CHANGING OUR RELATIONSHIP TO ANIMALS
Unlike similar government reports, the IPBES report advocates for “not only less consumption of wildlife that host pathogens like COVID-19, but also less consumption of domestic livestock that can bridge those pathogens to humans. The livestock trade, it notes, also releases pathogens through deforestation.” The report points out that zoonotic pandemics are not caused by wildlife but by human actions that disrupt ecosystems that naturally keep pathogens in balance.
PREVENTING THE NEXT PANDEMIC
Global consumers, who have already been hit hard by long-term economic upheaval from the pandemic, are also subjected to high volatility food costs and lack of food security, even when these viruses stay within animal hosts.
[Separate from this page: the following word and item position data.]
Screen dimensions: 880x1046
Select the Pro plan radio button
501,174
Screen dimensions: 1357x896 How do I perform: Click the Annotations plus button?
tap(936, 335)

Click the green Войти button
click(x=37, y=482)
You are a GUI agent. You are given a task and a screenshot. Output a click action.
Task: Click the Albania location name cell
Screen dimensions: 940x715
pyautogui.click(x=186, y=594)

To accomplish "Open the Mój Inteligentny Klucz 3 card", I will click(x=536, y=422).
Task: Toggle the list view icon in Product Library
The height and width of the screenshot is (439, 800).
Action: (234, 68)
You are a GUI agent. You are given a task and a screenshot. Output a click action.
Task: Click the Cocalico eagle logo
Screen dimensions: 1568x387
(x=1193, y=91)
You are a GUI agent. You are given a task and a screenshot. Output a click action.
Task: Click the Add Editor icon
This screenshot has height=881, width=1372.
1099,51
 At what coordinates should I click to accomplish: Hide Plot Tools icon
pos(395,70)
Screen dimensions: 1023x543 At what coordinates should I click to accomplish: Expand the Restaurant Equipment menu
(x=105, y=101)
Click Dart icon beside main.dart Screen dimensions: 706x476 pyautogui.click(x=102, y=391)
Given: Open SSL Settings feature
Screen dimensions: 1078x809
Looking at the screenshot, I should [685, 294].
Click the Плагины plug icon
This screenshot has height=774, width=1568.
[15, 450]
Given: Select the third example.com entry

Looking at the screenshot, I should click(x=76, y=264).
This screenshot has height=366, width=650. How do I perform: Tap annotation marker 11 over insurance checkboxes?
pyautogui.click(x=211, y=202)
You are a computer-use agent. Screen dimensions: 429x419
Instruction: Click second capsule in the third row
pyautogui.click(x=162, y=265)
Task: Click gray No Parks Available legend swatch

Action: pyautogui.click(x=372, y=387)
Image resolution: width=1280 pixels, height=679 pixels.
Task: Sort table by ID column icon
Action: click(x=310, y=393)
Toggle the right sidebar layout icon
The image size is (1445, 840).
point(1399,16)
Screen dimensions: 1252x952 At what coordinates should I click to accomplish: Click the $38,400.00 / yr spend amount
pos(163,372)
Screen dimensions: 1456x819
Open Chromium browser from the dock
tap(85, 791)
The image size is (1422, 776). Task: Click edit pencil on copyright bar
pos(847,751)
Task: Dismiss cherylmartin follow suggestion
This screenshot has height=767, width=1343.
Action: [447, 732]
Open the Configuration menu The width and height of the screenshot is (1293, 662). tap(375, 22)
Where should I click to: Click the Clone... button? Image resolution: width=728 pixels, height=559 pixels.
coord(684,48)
Despite which route the current Covid-19 zoonotic transmission took, humanity’s appetite for meat and animal products relies on large-scale animal farming, which is neither humane, wise, nor realistic for the long term.
As human populations around the globe increase, there is a desperate need for large-scale change. We can’t sustain this broken system, and we shouldn’t want to. Now is the time to face up to the fact that our current way is obsolete and broken. It is unstable, unsustainable, non-efficient, and dangerous. Removing animals from our food system and embracing new food technologies could drastically decrease the risk of future pandemics and provide food security for the world.